Thursday, November 08, 2007

Latpanchar from St. Mary's - 2

We started late from the Rangers' College for our next destination Bagora. We took the path starting at the back of the huge college campus. The path started a steep climb right from the beginning. The sun was shining in all its glory. The sky was ultramarine with only a few wisps of white cloud.
Although we started late, we carried on with no great hurry, savouring our thirsty eyes with the startlingly wonderful surroundings. All of a sudden, we spotted a snake crossing our path. It was medium in size, with a peculiar red band on its head. We halted all of a sudden. Tried to take a snap, but it moved away swiftly and hid itself within the cracks between some rocks.

We moved on, until we reached our targeted landmark, the "Roller Point". Here, the track devides in two, and we were to catch the left hand way. The right hand way leads to Dowhill. The "Roller Point" is named after an abandoned road roller, lying there for many decades. With renewed vigour, we took the left track towards Deorali Busty.
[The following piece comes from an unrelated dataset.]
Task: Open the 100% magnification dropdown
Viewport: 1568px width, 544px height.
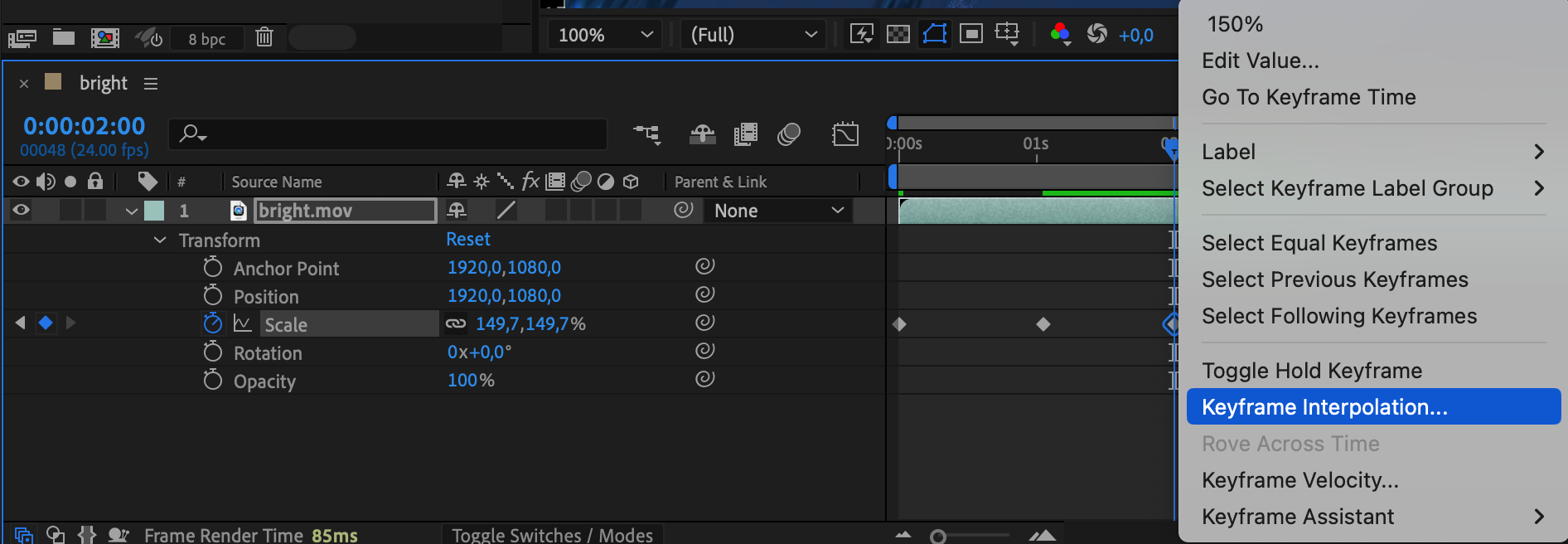Action: point(605,35)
Already late for lunch, we reached Deorali Busty at around 2.30 pm. Finished our modest lunch with vegetable momo stuffed with squash and soyabin chunks. It was the best thing available!
Reached chimney. Rested for a while. Reached Bagora. Called for Tshering Daju, retired forest guard of the forest rest house. He declared that he does not have the authority to provide us accommodation in the forest rest house as he had retired. Nevertheless, he took us to beat officer Mr. Rasaily. Mr. Rasaily turned out to be a very helpful man. He explained us that the main bunglow is undergoing decorations for the arrival of the chief conservator of forests on the next day. So he is unable to allow us in the main bunglow. But he arranged for our accommodation at the new drivers' cottage to the annexe of the main bunglow. It was totally made of wood, wonderful place to stay. Thshering daju arranged for our dinner at a local home. They provided us wonderful tibetan food. Most notable was salad made of Gundruk(dried Rai mustard leaves). The pickle (my favourite) was also delicious.
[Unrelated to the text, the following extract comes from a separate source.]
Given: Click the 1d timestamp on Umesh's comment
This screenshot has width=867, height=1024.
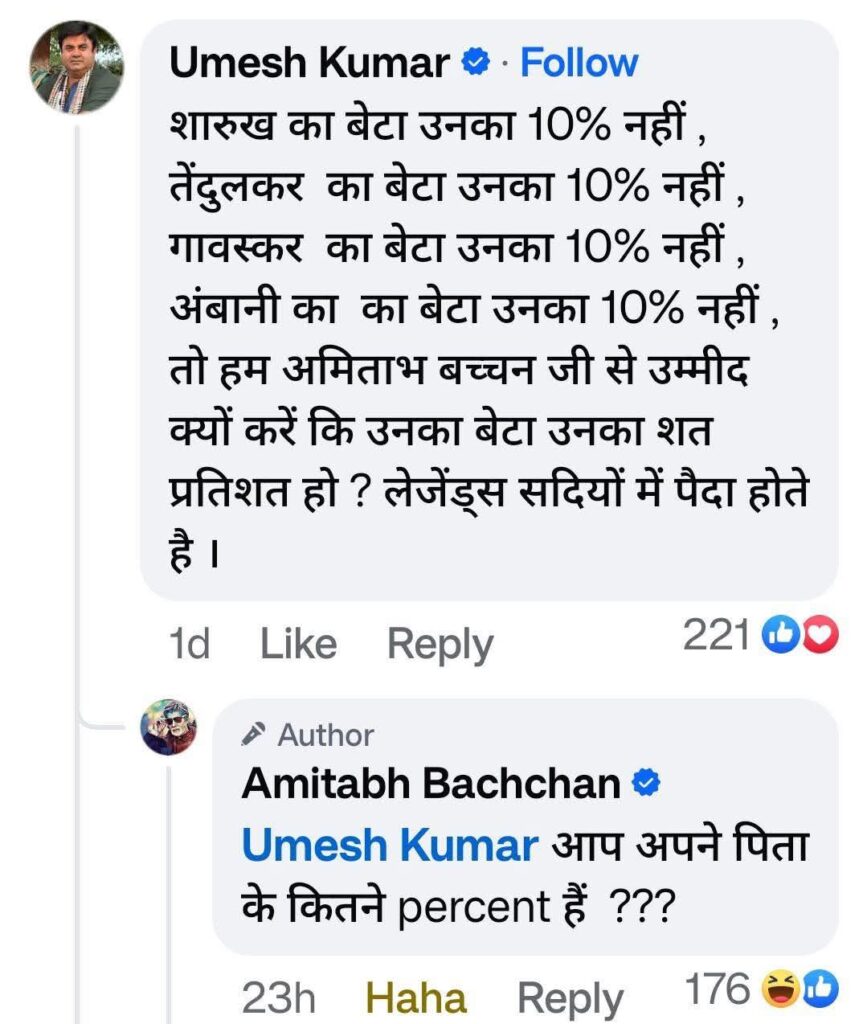Looking at the screenshot, I should [x=189, y=645].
Tuesday, November 06, 2007

Latpanchar from St. Mary's - 1

Our stay at the Rangers' College of St. Mary's Hill was largely an accident and we are thankful for that. Our original plan was to stay the first night at Kurseong. The Inspection Bunglow of Electricity Board was booked for us. But in the last moment, at about 3 pm I was kindly intimated that our booking has been cancelled due to the arrival of the honourable Governor of West Bengal, Mr Gopal Krishna Gandhi. I was frantically searching for other places for night stay. I requested my friend Arup(who made the I.B. reservation) to arrange for an alternative place. He then introduced through phone to his colleague at Kurseong who made an alternative staying arrangement in a local hotel. Bata Tapash, one of our friends in the agents' circle, suggested a better place which seemed much interesting to us. On his proposition, we contacted Pankaj, who works in the Ranger's College of St. Mary's Hill, Kurseong. I have never heard of the place before. It was only on Tapash's recommedations that we risked to go there. But the place turned out to be a hidden treasure.
After leaving our office early, we started from our home at 4:30 p.m. in rikshaw. Reached the Jeep/Sumo stand for Darjeeling. It was already late to find a share vehicle. After much searching, we managed to find a Chevrolet Travera which was heading our way. Reached Kurseong via Rohini at around 7.00 p.m. Took a Maruti Omni for Rs. 100 to St. Mary's Hill which is a little above 3 Km. from Kurseong. Therfore at 7.30 pm, we found ourselves staring in awe towards the imposing stone structure of the Rangers' College. The splendid building was constructed by the British some 150 years earlier. Its huge wooden floored corridors reminded us of playfields. They were such huge.
It was one hell of a place to stay. Pankaj was not present then, but he was to meet us on the next morning. He arranged everything for us. All four of us stayed in the same room, two on beds and two on the floor. Having dinner at the huge dining room was another memorable experience. We were the only diners present at such late hours. I found the 'Rasam' to be most delicious, which is a South Indian appetiser soup.
Had a nice walk into the surroundings at dawn. Visited a wotnderful church. Had some tea. Pankaj arrived in the morning. We were introduced to the other staff and the principal of the Rangers' college. Had a long chat with the principal Mr S. K. Mitra. In fact, due to this courtsey visit with the principal, we had to start late for our trek. We started at about 11.45 am for our next destination Bagora.